[START Dataset entries]

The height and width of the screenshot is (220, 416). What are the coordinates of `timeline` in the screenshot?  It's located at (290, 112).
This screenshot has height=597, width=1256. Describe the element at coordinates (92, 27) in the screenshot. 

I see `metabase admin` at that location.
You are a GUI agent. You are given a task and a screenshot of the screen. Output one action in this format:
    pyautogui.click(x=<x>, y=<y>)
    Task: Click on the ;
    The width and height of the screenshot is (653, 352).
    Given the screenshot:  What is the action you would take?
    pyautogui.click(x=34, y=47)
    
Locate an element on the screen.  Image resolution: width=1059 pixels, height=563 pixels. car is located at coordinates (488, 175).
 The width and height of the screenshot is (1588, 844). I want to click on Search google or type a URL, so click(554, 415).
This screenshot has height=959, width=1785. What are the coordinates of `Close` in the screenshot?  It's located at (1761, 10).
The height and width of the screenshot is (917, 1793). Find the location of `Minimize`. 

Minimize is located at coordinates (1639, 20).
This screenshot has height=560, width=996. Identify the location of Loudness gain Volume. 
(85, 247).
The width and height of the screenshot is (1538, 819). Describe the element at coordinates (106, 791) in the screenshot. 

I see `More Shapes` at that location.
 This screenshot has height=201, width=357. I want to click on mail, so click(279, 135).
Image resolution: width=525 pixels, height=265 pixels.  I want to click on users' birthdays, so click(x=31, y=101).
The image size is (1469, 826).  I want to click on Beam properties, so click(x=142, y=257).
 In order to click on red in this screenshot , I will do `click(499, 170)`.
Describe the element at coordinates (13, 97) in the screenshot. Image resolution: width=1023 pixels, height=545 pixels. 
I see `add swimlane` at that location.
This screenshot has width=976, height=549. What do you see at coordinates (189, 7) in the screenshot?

[END Dataset entries]

* [Exercise]: Rewrite the rows starting with the line that contains "You are a GUI" and going on through the line that contains "In order to", putting "Volume control" in place of "Loudness gain Volume" and leaving everything else unchanged.

* [Output of the exercise]:
You are a GUI agent. You are given a task and a screenshot of the screen. Output one action in this format:
    pyautogui.click(x=<x>, y=<y>)
    Task: Click on the ;
    The width and height of the screenshot is (653, 352).
    Given the screenshot:  What is the action you would take?
    pyautogui.click(x=34, y=47)
    
Locate an element on the screen.  Image resolution: width=1059 pixels, height=563 pixels. car is located at coordinates (488, 175).
 The width and height of the screenshot is (1588, 844). I want to click on Search google or type a URL, so click(554, 415).
This screenshot has height=959, width=1785. What are the coordinates of `Close` in the screenshot?  It's located at (1761, 10).
The height and width of the screenshot is (917, 1793). Find the location of `Minimize`. 

Minimize is located at coordinates (1639, 20).
This screenshot has height=560, width=996. Identify the location of Volume control. 
(85, 247).
The width and height of the screenshot is (1538, 819). Describe the element at coordinates (106, 791) in the screenshot. 

I see `More Shapes` at that location.
 This screenshot has height=201, width=357. I want to click on mail, so click(279, 135).
Image resolution: width=525 pixels, height=265 pixels.  I want to click on users' birthdays, so click(x=31, y=101).
The image size is (1469, 826).  I want to click on Beam properties, so click(x=142, y=257).
 In order to click on red in this screenshot , I will do `click(499, 170)`.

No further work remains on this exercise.